Vrasubatlat is a label from Portland, Oregon that has released several commendable records this year. Amongst them is the mini-album or EP from Utzalu entitled Drowning in Sanguine Screams. The task of describing this band’s unique sound is rather daunting, and, as to be expected, the band plays a genre-bending mish-mash of disparate elements. Dark, punk-influenced mid-tempo downpicked riffs are paced by a snare drum, bass drum, snare drum, bass drum four/four time signature jam that reminds me a lot of mid-tempo black metal segments. When black metal slows down the tremolo riffs to invite a headbanging session out of the audience, bands often slow down to add nuance. So, if you like that sort of thing, Utzalu’s Drowning in Sanguine Screams is raw, down-tuned music meant to add more than a hint of nightmare black to the antinomic range of moods projected here.
Utzalu’s sound is primitive, relying on playing plenty of downpicked guitar chord transitions and discordant bass that modern minimalist dark music fans love. Like a factory shut-down during the Great Depression, morbidly brooding over the landscape of the city as a home for feral animals and runaways, Utzalu takes you to a place where hope is lost or is in inevitable decline. Drowning in Sanguine Screams is quite suitably chill music for the hopeless and abandoned, gathering in dark places for a round of recreational drugs passing between unhappy hands. There’s also a great deal of lechery in the lyrical themes, which is perfect for lovers with unconventional sexual practices.
Like an extreme metal band moved by the infamous soundtrack to the movie The Piano, entitled The Heart Asks Pleasure First/The Promise, this band ignites sexual violence between consenting adults jaded with the music industry at large, who make love to the tune of wild, eccentric savagery, the sound of which is captured majestically on this EP.
And while this array of images presents some degree of comparability between the music and likely audience, Utzalu claims no such thing. Instead, we gather ideas as the music speaks to us, and some of these impressions may be bizarre or disturbing.

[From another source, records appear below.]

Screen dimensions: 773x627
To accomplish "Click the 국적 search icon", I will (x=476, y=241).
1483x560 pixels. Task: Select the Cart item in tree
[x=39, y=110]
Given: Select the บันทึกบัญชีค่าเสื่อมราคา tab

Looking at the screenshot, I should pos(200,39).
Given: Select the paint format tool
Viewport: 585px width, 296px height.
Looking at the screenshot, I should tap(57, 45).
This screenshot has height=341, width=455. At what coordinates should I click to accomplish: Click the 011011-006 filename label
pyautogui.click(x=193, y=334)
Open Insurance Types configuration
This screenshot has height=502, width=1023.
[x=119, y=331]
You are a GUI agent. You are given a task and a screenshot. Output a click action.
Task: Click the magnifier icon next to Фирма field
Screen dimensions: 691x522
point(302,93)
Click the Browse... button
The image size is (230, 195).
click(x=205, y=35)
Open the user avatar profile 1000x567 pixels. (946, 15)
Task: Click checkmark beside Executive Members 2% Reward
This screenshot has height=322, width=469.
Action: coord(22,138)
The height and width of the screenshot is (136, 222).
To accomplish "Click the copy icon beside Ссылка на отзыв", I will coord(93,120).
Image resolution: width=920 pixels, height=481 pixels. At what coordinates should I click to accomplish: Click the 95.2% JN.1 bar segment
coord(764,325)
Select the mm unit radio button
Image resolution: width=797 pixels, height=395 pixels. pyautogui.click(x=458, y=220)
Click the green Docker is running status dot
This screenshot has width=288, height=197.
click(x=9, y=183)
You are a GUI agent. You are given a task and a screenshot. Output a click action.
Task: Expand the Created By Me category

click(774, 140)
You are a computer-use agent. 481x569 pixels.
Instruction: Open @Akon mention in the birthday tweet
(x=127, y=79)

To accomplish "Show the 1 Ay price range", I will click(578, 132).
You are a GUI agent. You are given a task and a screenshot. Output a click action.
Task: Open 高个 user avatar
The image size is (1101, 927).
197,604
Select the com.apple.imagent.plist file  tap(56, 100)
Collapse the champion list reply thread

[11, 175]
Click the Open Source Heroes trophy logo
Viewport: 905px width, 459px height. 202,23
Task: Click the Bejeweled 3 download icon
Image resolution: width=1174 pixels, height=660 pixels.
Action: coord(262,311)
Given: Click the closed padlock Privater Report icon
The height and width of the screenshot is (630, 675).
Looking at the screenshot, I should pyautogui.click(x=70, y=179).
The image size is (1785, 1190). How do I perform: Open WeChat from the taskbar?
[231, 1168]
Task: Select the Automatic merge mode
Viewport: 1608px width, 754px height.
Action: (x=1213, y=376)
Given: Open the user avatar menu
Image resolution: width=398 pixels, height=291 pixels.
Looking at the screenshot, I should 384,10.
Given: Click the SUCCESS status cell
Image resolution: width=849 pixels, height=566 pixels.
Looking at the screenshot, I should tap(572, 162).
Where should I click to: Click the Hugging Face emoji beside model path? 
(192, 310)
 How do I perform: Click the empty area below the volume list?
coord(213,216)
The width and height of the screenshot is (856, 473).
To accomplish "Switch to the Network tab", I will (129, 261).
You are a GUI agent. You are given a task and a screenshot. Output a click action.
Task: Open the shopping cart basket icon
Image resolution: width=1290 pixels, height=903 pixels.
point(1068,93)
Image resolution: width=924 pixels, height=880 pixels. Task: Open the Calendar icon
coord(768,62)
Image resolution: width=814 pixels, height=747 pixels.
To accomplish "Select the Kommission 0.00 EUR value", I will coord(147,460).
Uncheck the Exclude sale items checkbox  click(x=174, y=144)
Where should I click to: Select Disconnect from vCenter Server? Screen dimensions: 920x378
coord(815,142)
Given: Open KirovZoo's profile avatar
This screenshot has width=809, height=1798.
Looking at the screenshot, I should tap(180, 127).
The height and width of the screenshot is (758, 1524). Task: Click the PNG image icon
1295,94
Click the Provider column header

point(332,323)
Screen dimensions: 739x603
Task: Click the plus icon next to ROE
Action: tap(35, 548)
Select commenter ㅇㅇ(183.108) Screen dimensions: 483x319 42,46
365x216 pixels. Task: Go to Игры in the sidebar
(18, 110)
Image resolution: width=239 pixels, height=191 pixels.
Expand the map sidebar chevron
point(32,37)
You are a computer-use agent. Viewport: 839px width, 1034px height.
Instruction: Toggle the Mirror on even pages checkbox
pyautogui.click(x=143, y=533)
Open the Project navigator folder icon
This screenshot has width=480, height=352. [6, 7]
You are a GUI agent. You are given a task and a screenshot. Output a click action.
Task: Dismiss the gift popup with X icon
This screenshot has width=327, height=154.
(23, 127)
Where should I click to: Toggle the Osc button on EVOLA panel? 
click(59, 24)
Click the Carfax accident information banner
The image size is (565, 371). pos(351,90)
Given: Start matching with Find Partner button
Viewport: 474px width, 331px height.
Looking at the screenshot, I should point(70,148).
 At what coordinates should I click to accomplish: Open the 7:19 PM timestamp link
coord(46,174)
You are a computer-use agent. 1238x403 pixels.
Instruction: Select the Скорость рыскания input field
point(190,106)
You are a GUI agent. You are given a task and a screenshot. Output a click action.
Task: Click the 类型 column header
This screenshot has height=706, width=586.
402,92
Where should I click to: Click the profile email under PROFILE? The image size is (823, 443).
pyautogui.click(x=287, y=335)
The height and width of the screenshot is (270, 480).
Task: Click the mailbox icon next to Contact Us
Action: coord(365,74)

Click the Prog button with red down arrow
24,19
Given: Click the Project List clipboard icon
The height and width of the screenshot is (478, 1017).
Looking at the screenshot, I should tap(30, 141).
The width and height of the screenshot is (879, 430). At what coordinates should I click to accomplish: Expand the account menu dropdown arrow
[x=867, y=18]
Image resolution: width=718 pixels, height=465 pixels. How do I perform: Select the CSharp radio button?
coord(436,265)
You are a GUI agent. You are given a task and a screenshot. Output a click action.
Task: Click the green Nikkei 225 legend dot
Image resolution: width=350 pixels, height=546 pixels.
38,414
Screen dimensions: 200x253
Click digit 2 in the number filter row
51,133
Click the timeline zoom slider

I doubt the band will disagree with the various concepts applied to fit their music, just that music itself needs no license to trend or movement, and only speaks to the listener themselves. In that way, I find that bizarre images fit the music quite like a soundtrack suits the mood of a scene. Make no mistake, while Utzalu’s music is raw, dark and violent if only for sadistic intent, the music is actually quite soothing for headbangers who love music locked into mid-tempo. This might just be stoner music for the morbidly perverse. Else, enjoy this at a birthday party and celebrate death instead of life. The vocals sound like they’re emanating from a charnel house. The occasional feedback from the amps culminates in a track full of said feedback, last track, “Therese.”
While the album is, for the most part, evenly-paced and prevents listeners from distinctly identifying each particular track, the album’s brevity keeps listeners interested during repeat listens.
This is also likely to prove fitting soundtrack for those who suffer from dementia. The riffs aren’t dissonant, but the raw production quality and grit on the guitars invites feverish souls that are pleased only by art authenticated by traumatic experience. The underbelly of the world is a dark place, and few bands can accurately capture its tenebrous nature while doing so in a mood that helps listeners appreciate it a little better. Lovers of the dark, whatever lost cause spurs your hope, may Utzalu commemorate your journey into the void with this mini-album. Cvlt Nation-certified kvlt.